If $G$ is a random variable with the normal N(0,1) distribution, then, for $x>0,$ we know that: $$\mathbb{P}(G>x)=\frac{1}{\sqrt{2\pi}}\int^{\infty}_{x}e^{-\frac{1}{2}y^2}\,dy\leq\frac{1}{x\sqrt{2\pi}}e^{-\frac{1}{2}x^2}.$$ Then, let $X_1,X_2,\dots$ be a sequence of independent N(0,1) random variables, and define $L:=$limsup$(\frac{X_n}{\sqrt{2\log{n}}}),$ prove that $\mathbb{P}(L\leq1)=1.$
To approach this question and use Borel-Cantelli lemma, I have made some attempts:
$$\mathbb{P}(L\leq1)=\mathbb{P}(\text{limsup}(\frac{X_n}{\sqrt{2\log{n}}})\leq1)\stackrel{*}{=}\mathbb{P}(\frac{X_n}{\sqrt{2\log{n}}}\leq1 \text{ eventually})\\ =\mathbb{P}(X_n\leq\sqrt{2\log{n}} \text{ eventually})=1-\mathbb{P}(X_n>\sqrt{2\log{n}} \text{ infinitly often}).$$ Then, we can use the information given by the question: $$\mathbb{P}(X_n>\sqrt{2\log{n}})\leq \frac{1}{\sqrt{2\log{n}}\sqrt{2\pi}}e^{-\frac{1}{2}\cdot 2\log{n}}=\frac{1}{2n\sqrt{\pi\log{n}}}.$$
But the problem at this step is that $\sum^{\infty}_{n=1}\frac{1}{2n\sqrt{\pi\log{n}}}=\infty,$ and then it seems the Borel-Cantelli lemma can't be applied!
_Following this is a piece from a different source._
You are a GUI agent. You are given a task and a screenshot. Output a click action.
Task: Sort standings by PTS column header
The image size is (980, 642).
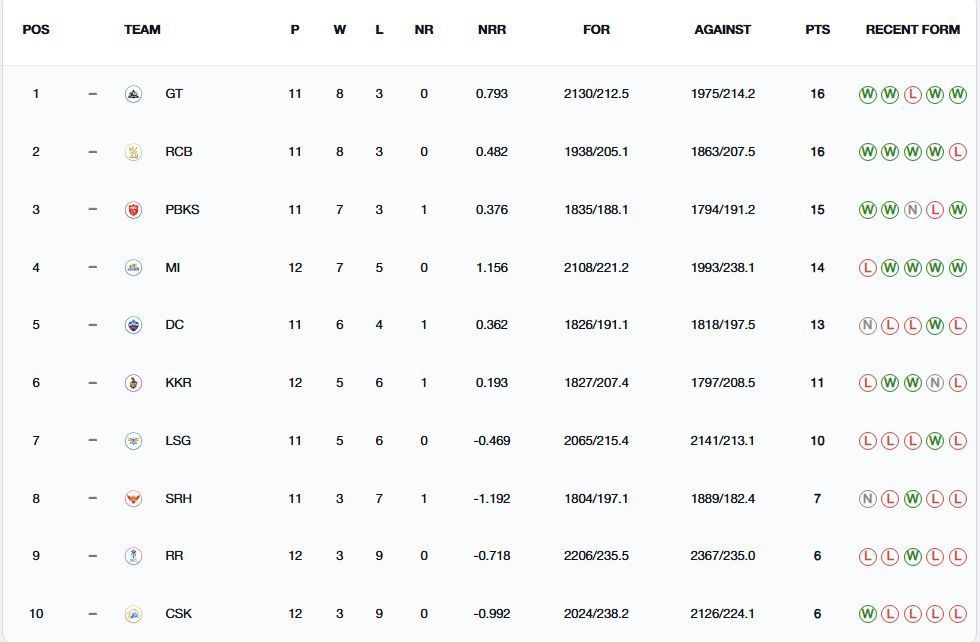[x=817, y=30]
Is there any method to use the Borel-Cantelli lemma to solve this problem? Also, I'm thinking the step of my attempt marked with *: $\mathbb{P}(\text{limsup}(\frac{X_n}{\sqrt{2\log{n}}})\leq1)\stackrel{*}{=}\mathbb{P}(\frac{X_n}{\sqrt{2\log{n}}}\leq1 \text{ eventually}),$ is it technically correct?
Many thanks in advance for any hints and solutions!